| WHAT TO PRODUCE |
From the listing below, extract every line containing "magnifier".
==== SUPPLIED MATERIAL
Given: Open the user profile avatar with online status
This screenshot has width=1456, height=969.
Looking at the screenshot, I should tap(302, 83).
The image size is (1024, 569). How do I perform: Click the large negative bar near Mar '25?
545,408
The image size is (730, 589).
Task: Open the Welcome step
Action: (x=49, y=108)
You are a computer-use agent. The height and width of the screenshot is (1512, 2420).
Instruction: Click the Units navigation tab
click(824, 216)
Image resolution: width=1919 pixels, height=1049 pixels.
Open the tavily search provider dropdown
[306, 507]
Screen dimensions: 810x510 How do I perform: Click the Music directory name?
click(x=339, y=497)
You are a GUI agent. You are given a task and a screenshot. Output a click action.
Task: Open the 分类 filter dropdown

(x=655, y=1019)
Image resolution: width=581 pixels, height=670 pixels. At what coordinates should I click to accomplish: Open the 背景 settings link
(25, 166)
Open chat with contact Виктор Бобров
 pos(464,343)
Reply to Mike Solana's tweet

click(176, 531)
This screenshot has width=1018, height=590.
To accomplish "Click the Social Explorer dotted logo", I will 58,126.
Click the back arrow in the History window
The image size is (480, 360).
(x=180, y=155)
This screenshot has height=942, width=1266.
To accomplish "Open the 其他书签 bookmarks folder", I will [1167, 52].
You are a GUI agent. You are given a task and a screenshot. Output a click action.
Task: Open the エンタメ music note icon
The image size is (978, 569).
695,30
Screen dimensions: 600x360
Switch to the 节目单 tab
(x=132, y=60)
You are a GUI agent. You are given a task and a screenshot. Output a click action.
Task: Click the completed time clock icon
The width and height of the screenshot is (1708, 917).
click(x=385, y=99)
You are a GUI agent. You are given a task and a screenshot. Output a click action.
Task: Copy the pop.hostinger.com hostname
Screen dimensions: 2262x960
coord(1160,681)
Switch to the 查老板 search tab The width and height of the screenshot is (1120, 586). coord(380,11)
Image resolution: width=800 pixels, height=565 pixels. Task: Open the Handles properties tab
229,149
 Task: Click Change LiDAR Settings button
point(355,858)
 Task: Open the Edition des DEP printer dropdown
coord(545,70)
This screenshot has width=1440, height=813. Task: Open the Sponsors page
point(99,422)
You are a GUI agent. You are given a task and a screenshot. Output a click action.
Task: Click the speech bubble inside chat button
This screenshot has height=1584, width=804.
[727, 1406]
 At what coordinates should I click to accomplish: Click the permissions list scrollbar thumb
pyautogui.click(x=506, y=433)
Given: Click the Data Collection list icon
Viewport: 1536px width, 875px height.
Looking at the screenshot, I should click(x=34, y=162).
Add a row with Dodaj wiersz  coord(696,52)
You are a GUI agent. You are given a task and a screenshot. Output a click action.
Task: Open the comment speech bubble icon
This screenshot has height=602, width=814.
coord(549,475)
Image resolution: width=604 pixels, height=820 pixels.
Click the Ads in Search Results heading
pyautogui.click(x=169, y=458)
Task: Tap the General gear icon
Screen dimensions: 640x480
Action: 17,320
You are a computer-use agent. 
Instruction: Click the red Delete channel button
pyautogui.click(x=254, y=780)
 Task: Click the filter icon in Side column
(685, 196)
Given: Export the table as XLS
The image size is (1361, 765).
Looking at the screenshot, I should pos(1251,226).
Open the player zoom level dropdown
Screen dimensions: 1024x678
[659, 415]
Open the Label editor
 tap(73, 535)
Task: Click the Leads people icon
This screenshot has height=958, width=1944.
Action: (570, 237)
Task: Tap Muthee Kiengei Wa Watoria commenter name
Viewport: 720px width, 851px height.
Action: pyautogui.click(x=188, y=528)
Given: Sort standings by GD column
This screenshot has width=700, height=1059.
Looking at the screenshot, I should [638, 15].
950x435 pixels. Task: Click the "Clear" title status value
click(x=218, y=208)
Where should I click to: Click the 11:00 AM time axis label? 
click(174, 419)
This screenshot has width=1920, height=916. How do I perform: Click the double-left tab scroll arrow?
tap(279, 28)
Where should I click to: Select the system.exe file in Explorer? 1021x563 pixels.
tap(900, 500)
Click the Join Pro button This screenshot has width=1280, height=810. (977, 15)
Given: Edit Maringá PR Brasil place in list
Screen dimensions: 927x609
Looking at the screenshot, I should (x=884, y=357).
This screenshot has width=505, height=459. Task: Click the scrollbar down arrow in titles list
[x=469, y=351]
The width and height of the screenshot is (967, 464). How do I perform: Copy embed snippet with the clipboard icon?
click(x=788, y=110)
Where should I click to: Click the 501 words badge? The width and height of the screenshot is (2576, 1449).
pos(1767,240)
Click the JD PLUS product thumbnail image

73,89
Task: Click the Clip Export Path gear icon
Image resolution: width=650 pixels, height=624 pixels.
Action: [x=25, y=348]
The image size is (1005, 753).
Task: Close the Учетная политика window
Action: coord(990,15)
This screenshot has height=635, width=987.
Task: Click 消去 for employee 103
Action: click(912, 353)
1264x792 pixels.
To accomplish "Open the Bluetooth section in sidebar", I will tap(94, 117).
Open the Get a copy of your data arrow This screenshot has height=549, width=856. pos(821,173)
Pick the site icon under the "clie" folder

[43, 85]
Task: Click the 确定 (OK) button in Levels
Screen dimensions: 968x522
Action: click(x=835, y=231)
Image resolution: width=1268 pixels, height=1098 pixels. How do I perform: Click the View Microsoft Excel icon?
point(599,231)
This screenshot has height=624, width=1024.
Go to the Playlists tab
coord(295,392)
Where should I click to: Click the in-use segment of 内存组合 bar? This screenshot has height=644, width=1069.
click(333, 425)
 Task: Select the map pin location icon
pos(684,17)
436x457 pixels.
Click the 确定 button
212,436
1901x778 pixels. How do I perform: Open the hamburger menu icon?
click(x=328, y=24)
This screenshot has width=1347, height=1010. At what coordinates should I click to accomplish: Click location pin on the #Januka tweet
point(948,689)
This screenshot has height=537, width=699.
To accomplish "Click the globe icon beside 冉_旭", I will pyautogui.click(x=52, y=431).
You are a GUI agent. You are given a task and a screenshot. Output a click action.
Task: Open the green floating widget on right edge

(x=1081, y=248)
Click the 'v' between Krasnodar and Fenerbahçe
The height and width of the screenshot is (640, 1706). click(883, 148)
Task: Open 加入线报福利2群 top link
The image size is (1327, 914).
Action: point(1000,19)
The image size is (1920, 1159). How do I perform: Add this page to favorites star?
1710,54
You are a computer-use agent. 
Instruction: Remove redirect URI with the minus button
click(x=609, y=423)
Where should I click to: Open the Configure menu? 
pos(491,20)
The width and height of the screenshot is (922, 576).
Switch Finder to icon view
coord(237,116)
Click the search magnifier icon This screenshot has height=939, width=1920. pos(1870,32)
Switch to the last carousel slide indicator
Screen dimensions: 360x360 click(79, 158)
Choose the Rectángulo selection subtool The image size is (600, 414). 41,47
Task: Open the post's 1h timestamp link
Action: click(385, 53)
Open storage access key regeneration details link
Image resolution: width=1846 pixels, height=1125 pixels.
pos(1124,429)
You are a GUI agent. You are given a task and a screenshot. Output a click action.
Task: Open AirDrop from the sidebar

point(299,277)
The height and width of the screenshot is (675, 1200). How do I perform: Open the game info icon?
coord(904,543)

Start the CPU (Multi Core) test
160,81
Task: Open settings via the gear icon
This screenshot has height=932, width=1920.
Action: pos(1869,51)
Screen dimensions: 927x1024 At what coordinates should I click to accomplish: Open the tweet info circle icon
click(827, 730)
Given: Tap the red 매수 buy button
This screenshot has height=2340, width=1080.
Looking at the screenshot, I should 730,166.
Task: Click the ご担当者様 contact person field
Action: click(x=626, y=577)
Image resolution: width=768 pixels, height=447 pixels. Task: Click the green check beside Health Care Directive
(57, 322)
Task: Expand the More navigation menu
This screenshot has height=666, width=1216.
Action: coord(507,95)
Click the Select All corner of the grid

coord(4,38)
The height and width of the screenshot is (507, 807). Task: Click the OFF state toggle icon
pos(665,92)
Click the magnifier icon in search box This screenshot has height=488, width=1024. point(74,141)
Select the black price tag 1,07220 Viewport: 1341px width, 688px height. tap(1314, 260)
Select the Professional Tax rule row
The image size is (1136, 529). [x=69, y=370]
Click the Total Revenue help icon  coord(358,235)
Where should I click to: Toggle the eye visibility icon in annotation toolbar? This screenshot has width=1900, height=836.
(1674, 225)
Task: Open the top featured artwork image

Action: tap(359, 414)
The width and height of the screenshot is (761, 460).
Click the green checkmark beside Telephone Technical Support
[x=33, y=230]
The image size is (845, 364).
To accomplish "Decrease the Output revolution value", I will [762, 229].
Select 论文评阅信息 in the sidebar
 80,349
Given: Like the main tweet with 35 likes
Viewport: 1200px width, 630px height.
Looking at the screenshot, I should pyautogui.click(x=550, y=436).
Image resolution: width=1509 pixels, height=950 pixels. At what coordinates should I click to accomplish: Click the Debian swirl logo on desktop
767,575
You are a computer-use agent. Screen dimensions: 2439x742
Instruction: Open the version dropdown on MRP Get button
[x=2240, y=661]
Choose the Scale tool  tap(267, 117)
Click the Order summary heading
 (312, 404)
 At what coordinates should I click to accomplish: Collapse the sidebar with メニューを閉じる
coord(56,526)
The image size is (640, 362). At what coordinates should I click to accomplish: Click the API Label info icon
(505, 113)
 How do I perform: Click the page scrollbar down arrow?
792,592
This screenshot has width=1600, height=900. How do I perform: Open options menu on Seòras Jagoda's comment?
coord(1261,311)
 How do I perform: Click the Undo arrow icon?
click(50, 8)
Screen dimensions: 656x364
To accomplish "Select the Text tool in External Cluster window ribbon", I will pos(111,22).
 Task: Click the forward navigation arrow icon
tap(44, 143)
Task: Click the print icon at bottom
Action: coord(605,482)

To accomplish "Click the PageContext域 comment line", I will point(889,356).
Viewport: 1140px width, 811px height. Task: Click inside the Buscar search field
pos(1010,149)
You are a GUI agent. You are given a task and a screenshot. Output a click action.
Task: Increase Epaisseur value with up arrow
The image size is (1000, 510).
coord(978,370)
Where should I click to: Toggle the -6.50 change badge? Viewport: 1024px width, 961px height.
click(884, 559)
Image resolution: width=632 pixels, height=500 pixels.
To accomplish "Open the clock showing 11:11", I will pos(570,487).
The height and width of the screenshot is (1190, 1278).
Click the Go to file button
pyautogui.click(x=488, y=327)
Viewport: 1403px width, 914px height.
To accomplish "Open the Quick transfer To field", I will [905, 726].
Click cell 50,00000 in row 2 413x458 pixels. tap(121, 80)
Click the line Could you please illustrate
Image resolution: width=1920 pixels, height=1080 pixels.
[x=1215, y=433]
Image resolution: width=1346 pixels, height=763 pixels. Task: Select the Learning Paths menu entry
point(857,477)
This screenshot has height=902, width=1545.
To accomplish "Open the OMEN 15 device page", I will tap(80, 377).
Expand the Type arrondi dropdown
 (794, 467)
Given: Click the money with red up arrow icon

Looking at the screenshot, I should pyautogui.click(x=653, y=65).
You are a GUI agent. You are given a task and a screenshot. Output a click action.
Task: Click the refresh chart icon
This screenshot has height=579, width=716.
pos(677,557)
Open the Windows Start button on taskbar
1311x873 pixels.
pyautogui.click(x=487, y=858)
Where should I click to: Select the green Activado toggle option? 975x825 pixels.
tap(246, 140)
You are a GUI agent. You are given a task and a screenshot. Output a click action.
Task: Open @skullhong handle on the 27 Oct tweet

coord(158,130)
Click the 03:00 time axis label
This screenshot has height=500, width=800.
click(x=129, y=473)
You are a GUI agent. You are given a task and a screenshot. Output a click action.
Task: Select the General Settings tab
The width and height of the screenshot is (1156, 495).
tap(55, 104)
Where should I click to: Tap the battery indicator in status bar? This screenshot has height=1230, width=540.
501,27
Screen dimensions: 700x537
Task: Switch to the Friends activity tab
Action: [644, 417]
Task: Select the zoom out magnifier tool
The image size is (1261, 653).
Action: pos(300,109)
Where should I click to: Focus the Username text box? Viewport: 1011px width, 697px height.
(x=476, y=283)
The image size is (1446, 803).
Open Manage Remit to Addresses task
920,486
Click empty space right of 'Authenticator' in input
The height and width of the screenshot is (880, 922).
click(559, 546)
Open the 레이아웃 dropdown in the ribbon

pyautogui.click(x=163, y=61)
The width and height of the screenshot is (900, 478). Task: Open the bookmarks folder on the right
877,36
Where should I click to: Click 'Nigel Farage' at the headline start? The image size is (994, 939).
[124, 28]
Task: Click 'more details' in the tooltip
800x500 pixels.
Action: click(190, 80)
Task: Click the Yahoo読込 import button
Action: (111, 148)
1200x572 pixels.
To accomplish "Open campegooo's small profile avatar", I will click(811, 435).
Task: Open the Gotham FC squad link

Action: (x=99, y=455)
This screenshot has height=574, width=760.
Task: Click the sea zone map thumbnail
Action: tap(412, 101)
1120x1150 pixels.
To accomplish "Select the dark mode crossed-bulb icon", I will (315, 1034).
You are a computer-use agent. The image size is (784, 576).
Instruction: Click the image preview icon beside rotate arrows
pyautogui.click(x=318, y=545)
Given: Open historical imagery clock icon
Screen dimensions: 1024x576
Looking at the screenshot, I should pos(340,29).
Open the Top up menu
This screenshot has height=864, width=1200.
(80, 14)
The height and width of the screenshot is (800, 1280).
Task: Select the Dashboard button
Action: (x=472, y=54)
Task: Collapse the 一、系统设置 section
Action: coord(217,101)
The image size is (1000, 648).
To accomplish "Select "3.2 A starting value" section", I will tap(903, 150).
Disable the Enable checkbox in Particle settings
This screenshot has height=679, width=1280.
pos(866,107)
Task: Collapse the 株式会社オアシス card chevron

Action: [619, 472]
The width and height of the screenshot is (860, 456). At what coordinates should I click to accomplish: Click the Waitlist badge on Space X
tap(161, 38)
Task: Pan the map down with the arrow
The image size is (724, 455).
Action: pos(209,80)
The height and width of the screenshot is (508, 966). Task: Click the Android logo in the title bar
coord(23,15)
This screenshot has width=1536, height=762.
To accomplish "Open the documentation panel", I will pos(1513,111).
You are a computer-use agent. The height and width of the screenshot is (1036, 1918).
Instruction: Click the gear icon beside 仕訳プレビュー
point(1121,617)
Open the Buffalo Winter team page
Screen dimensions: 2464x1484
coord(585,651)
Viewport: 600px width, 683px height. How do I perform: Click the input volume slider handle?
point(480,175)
========
| ANSWER TO THE EXERCISE |
Click the search magnifier icon This screenshot has height=939, width=1920. pos(1870,32)
Click the magnifier icon in search box This screenshot has height=488, width=1024. point(74,141)
Task: Select the zoom out magnifier tool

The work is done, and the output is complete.